The way in which various regions of the brain connect or not, and how that relates to an autistic child’s inability to engage someone else’s attention, is what education and psychiatry Professor Peter Mundy will discuss next week.
The Lisa Capps Professor of Neurodevelopmental Disorders and Education at the University of California, Davis, Mundy will address “Neural Connectivity, Joint Attention and the Social-Cognitive Deficits of Autism”. The talk, presented by York’s Department of Psychology, will run on Thursday, Dec. 11, from 4:30 to 5:30pm, Room 163, Behavioural Sciences Building, Keele campus.
Mundy, director of Educational Research, Medical Investigation of Neurodevelopmental Disorders (MIND) Institute, will look at how neural connectivity models of autism are related to the development of joint attention deficits in autism. Children can initiate joint attention by drawing someone’s attention to an object or event, or they can respond to someone else’s bid for attention by following that person’s gaze or gestures. Joint attention, which requires several networks in the brain to work together, is an important first way of communicating that plays a large role in social competence later. In children with an autistic spectrum disorder, their joint attention ability is impaired.
Right: Peter Mundy
“Models of neural connectivity may provide a basis for unifying genetic and neurodevelopmental models of autism with what we know about social-cognitive impairments and the early cardinal social symptoms of the syndrome,” says Mundy, a developmental and clinical psychologist. He has been working on defining the nature of autism for the past 26 years. When Mundy first started researching autism, little was known about the characteristics of the social deficits of autism.

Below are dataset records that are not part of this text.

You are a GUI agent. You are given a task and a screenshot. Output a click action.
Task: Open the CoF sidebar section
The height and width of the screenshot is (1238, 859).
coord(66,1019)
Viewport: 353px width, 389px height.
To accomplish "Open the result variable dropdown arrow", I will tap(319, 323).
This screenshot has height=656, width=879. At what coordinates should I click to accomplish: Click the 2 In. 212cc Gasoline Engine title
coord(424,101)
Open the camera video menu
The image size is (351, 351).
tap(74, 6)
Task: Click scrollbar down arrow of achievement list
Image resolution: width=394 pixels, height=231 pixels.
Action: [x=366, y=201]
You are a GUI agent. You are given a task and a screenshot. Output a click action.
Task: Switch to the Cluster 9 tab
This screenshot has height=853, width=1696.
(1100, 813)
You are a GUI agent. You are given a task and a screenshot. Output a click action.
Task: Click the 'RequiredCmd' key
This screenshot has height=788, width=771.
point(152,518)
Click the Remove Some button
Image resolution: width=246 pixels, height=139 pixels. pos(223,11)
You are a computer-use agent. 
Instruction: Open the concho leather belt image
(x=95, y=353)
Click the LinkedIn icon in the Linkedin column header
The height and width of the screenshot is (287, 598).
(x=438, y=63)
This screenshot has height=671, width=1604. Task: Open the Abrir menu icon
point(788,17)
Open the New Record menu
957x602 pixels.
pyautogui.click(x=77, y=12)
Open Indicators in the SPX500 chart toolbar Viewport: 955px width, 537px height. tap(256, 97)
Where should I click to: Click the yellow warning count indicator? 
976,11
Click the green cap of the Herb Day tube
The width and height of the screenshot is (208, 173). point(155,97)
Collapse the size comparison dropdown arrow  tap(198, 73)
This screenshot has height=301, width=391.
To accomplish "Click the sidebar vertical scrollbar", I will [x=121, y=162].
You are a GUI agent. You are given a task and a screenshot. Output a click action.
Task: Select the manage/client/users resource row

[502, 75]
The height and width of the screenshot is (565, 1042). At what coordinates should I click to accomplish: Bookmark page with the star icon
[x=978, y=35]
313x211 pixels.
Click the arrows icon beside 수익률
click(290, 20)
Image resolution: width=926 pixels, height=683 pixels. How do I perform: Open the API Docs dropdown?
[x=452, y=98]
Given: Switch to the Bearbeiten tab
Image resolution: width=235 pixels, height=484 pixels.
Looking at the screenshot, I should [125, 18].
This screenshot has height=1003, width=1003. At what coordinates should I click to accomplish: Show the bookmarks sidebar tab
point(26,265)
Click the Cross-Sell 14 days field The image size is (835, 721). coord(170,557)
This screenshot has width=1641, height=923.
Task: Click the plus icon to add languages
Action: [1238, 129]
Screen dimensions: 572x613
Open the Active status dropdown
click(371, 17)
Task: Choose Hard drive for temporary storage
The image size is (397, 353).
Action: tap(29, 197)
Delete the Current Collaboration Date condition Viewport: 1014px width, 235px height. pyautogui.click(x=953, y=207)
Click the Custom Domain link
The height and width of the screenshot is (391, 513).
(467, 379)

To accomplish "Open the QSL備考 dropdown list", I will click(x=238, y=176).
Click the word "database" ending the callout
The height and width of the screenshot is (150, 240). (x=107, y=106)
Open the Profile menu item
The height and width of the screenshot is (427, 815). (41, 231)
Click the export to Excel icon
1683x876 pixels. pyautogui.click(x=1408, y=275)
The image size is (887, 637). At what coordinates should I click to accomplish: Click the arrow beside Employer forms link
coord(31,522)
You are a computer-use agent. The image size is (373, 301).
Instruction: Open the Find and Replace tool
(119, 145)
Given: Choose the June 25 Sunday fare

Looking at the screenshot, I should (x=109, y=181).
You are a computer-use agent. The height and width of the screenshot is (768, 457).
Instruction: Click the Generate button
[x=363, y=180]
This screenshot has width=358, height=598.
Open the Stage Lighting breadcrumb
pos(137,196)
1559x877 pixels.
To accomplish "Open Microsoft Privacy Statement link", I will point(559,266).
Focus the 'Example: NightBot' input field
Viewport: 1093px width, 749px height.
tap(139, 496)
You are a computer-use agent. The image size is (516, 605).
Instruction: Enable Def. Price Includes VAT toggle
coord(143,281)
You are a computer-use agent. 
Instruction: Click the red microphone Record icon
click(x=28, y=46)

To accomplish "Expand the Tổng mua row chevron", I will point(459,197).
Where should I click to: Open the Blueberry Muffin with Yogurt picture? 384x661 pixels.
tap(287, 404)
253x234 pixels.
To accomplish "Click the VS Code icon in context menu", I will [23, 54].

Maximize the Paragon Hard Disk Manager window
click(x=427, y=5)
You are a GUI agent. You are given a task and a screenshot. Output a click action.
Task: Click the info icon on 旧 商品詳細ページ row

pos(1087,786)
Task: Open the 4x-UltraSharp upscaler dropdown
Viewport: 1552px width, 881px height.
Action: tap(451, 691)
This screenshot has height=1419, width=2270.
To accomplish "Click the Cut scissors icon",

In conjunction with Marian Sigman, co-director of the University of California, Los Angeles Center for Autism Research and Treatment, Mundy’s research has contributed to the current understanding of joint attention impairments and how they are part of the fundamental features of the early onset of social deficits in children with autism. His work on joint attention has contributed to improvements in the early identification and diagnosis of autism.
As part of his talk at York, Mundy will describe a new parallel and distributed information processing model of joint attention development. Mundy will also review genetic and imaging research which suggests that activity-dependent processes involved in functional distal connectivity between frontal and parietal cortical networks may be central to joint attention and the social symptoms of autism.
Mundy is currently at work on a book, titled Our Sharing Minds: Attention, Joint Attention and Social Cognition in Development and Autism, to be published by Guilford Press.
The event is sponsored by York’s Faculty of Graduate Studies and Department of Psychology. Refreshments will be served. All are welcome.